== TEXTE FOURNI ==
Raconter l’histoire des grandes figures du féminisme tout en archives : voilà le défi auquel la réalisatrice Mathilde Damoisel m’a conviée !
Produite par Morgane, cette aventure de plusieurs mois de montage - confortablement accueillies par l’équipe chaleureuse de Pom’Zed !! -
nous a plongées dans des trésors d’images, que ce soient les fictions, les actualités, ou les si touchantes bobines de films amateurs collectées dans les fonds régionaux, dont on ne saluera jamais assez le primordial travail ! La cinémathèque de Bretagne notamment, qui fait même l'inventaire des plans que nous avons choisis !
« Un récit passionnant et passionné, en deux volets, sur le féminisme à la française. » titre Télérama, qui nous gratifie de 2T pour cette diffusion dans la Case du Siècle de France 5, à l'occasion de la journée des droits de la femme.

== CONSIGNE ==
Les affirmations suivantes concordent-elles avec le texte ci-dessus ? Répondez par oui ou par non à chacune, en citant mot pour mot le passage du texte qui tranche. (a) Télérama présente le récit comme étant en deux volets. (b) Télérama attribue 3T à la diffusion. (c) La cinémathèque de Bretagne fait l'inventaire des plans retenus pour le film.

== DONNÉES FOURNIES ==
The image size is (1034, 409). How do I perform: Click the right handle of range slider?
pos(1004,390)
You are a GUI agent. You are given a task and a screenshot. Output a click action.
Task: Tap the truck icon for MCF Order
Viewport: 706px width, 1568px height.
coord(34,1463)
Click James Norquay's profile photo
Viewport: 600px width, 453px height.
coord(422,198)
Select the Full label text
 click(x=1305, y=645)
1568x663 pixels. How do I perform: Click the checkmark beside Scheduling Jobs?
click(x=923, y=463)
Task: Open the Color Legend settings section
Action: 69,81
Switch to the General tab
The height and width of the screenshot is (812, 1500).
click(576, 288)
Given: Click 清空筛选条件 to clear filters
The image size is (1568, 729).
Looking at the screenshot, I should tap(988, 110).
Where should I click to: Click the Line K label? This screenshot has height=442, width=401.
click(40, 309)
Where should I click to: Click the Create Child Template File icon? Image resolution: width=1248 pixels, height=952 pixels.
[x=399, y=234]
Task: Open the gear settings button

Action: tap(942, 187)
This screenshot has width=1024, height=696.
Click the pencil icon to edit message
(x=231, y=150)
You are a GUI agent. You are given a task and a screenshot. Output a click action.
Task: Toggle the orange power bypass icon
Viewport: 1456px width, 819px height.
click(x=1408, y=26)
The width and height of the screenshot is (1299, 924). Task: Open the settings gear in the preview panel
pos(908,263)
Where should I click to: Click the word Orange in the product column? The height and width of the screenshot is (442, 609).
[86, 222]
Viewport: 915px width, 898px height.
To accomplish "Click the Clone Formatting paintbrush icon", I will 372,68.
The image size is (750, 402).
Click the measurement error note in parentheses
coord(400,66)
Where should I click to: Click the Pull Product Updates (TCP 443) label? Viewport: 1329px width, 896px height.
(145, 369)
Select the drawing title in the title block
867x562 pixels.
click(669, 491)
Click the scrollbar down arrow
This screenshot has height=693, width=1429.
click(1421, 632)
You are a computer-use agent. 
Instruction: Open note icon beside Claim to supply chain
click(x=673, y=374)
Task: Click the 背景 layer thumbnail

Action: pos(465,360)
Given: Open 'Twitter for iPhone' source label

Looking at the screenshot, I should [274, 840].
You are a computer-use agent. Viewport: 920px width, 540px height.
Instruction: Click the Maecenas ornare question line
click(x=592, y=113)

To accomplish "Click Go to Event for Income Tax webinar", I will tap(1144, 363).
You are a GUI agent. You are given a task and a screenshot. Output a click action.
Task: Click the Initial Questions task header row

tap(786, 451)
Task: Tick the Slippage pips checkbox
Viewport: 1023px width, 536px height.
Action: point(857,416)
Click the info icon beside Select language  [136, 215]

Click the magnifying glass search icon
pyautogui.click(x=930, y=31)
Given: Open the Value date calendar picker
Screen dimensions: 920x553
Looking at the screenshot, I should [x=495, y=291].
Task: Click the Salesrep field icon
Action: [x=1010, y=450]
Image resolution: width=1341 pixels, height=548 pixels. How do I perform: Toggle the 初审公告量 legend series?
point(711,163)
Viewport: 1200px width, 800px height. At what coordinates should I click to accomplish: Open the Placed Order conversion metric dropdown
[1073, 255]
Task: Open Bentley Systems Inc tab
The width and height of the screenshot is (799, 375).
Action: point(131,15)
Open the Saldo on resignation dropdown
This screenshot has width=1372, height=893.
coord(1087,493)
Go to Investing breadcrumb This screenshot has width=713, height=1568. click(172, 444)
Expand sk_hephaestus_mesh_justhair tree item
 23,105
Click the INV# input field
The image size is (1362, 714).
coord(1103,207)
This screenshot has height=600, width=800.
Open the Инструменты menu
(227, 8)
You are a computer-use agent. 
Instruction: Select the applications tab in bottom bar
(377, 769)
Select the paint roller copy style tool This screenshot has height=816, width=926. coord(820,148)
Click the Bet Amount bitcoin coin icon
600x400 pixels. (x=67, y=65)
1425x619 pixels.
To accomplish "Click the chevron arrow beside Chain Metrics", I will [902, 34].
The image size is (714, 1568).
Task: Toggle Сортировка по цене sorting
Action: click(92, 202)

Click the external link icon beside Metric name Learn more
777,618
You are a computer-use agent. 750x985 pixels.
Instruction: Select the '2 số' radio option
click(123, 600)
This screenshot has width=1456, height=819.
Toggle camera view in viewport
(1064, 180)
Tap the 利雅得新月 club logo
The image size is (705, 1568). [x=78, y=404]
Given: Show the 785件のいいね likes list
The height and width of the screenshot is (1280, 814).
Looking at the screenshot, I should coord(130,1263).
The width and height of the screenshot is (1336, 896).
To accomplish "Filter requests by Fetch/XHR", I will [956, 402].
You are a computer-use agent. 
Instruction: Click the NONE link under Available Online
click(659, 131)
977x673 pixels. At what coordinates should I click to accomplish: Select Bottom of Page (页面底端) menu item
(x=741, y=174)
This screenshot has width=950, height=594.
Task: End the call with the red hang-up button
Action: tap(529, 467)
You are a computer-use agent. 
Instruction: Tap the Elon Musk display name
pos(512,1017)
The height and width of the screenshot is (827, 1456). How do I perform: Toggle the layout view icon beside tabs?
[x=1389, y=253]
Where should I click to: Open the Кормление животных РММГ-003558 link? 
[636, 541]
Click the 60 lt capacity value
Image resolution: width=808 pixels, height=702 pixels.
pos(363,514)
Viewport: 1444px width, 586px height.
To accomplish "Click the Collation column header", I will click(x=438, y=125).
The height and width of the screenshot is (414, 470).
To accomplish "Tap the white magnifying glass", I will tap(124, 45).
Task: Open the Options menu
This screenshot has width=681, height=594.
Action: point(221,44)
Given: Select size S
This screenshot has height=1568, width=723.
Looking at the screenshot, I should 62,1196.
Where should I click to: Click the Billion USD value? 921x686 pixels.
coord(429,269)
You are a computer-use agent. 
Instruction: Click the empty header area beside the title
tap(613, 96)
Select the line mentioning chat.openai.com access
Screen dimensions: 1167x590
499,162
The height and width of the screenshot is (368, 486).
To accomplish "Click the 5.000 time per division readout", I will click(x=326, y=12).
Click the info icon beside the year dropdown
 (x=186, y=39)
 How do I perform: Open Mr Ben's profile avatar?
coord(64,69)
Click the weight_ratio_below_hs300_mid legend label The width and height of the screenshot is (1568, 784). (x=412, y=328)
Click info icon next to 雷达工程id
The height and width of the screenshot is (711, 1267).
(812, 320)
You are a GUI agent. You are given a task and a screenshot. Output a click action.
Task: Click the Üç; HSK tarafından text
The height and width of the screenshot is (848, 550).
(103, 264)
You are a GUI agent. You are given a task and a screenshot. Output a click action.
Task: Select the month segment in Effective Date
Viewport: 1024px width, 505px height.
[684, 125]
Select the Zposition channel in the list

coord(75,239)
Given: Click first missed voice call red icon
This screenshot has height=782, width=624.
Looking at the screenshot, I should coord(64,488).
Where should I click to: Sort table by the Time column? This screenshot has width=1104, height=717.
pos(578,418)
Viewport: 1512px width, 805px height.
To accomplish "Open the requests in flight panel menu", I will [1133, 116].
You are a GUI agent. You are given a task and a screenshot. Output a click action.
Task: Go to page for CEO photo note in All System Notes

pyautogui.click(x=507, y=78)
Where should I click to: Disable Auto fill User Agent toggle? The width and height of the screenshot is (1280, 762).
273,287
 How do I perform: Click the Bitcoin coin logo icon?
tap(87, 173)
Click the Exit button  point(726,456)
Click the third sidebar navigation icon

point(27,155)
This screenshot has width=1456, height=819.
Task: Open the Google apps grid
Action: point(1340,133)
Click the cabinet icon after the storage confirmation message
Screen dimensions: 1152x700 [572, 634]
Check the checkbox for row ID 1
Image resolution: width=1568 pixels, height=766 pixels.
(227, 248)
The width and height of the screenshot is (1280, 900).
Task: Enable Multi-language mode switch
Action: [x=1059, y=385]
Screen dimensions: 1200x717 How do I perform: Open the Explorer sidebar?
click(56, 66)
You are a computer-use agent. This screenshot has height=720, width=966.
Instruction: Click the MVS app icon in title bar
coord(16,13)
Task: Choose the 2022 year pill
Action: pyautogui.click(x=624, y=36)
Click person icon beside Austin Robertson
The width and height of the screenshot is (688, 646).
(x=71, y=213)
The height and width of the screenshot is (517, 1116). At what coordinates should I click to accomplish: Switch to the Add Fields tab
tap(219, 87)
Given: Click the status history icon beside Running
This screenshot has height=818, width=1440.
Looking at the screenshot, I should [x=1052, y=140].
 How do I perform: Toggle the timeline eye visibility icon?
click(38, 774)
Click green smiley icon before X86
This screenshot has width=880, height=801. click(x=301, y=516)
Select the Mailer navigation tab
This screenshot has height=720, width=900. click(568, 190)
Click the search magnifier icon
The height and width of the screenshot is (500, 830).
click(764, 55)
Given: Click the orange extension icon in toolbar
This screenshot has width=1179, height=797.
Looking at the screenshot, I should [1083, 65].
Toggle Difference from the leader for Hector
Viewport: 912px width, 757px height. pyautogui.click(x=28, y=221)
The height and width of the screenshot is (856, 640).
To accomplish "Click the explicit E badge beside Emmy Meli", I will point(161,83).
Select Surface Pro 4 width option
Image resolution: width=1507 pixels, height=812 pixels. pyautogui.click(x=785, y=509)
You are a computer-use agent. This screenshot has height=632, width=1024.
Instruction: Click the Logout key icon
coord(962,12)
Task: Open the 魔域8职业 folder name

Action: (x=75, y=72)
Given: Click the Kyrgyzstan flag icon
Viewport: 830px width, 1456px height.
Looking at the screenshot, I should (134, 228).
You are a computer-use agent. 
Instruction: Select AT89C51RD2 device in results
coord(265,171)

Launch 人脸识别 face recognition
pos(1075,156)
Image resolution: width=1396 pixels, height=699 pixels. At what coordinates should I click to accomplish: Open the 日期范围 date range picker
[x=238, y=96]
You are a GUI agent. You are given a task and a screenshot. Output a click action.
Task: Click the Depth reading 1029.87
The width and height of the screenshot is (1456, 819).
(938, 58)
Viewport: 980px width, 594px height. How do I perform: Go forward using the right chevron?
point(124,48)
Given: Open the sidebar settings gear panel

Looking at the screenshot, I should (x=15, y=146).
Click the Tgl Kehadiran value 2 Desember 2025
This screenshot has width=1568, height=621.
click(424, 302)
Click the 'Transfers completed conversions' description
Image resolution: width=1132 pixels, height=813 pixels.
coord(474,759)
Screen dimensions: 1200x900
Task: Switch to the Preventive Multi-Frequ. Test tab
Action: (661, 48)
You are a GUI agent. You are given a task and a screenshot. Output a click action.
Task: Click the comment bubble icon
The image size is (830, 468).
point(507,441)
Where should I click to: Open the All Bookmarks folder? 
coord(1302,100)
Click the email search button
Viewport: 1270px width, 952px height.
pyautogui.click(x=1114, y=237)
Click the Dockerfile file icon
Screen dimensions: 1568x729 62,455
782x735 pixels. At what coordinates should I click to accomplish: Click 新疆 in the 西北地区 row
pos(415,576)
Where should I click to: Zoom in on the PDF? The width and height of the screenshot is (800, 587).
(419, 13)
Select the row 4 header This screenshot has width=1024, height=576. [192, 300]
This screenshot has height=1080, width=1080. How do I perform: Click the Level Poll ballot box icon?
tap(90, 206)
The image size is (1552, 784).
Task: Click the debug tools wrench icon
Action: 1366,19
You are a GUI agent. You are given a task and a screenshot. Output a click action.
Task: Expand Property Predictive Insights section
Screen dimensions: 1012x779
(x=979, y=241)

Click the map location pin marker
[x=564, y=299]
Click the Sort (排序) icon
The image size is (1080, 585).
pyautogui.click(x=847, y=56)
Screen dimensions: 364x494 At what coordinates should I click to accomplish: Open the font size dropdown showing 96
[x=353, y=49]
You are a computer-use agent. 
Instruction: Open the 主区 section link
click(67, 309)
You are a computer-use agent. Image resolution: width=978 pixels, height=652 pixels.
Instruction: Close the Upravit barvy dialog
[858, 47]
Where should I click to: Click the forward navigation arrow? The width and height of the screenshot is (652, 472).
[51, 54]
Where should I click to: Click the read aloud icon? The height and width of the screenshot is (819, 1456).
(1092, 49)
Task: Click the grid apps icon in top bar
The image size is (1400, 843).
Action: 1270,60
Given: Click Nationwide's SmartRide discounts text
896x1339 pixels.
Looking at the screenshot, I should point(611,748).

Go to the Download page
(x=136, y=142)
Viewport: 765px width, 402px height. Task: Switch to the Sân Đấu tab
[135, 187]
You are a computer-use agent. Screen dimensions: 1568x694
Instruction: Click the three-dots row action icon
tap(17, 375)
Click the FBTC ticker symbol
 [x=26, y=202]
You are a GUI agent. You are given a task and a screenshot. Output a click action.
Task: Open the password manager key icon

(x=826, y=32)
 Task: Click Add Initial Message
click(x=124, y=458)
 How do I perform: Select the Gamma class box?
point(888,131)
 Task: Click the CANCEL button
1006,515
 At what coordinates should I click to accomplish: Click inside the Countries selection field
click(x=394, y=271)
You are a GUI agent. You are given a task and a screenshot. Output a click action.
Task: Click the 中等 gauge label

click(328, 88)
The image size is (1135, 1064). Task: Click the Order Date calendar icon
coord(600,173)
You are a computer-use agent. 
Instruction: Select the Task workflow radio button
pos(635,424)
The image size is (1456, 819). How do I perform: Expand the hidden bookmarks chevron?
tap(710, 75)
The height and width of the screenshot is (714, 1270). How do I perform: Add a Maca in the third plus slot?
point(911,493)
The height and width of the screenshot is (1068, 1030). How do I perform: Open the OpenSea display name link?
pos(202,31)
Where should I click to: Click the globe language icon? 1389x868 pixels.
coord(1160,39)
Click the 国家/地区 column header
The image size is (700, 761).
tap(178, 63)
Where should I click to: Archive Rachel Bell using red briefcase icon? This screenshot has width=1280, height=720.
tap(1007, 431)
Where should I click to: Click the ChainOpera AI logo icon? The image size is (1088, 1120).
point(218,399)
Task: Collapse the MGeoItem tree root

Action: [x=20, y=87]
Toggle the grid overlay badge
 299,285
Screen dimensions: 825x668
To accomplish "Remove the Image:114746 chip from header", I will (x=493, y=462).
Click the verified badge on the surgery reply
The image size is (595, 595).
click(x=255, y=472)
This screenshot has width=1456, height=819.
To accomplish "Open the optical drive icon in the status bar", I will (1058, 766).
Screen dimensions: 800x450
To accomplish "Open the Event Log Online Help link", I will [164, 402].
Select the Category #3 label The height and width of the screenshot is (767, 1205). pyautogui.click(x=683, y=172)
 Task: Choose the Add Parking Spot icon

== RÉPONSE ==
(a) Oui : « Un récit passionnant et passionné, en deux volets, sur le féminisme à la française. »
(b) Non : « qui nous gratifie de 2T pour cette diffusion »
(c) Oui : « La cinémathèque de Bretagne notamment, qui fait même l'inventaire des plans que nous avons choisis ! »